Begin

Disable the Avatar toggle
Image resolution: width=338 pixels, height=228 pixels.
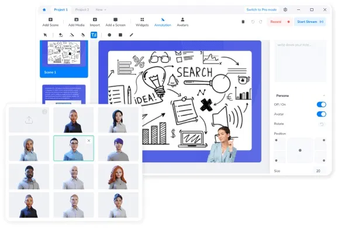tap(321, 114)
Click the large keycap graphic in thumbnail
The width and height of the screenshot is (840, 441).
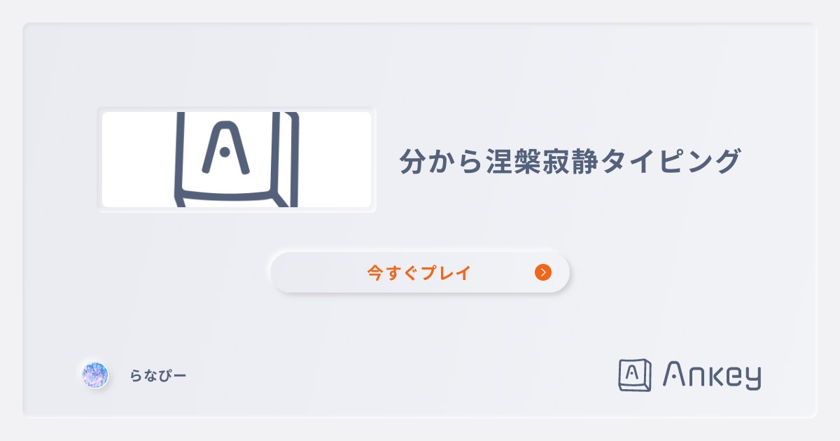[x=237, y=160]
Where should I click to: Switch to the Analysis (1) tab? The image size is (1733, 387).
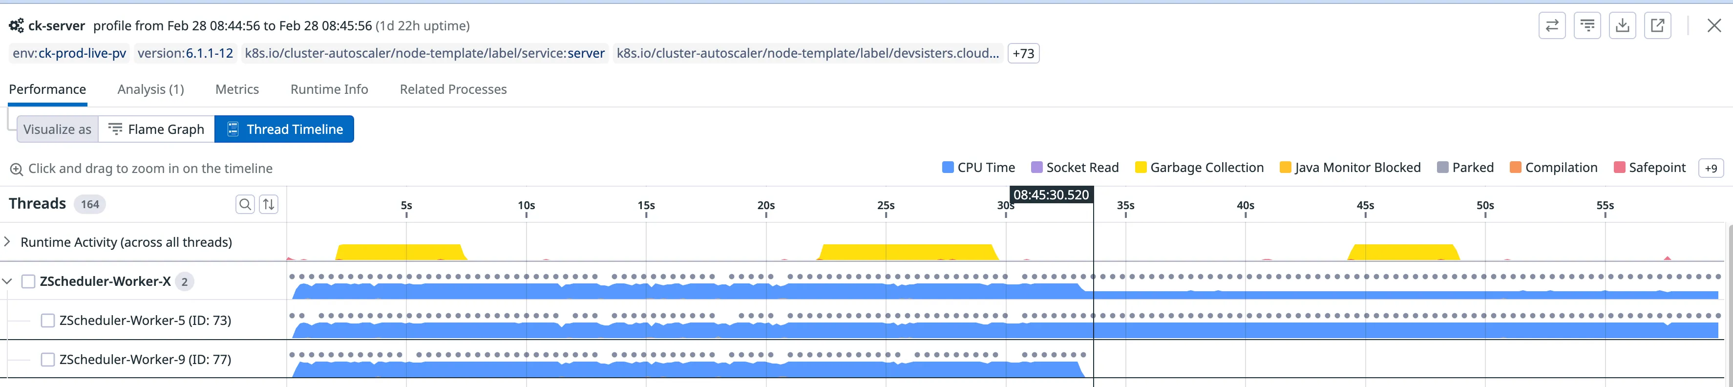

End

* _WHAT YOU WILL DO_:
Copy each line from the rows above that contains the word "height", matching case exactly.

* _SOLUTION TO THIS TASK_:
Image resolution: width=338 pixels, height=228 pixels.
The width and height of the screenshot is (840, 441).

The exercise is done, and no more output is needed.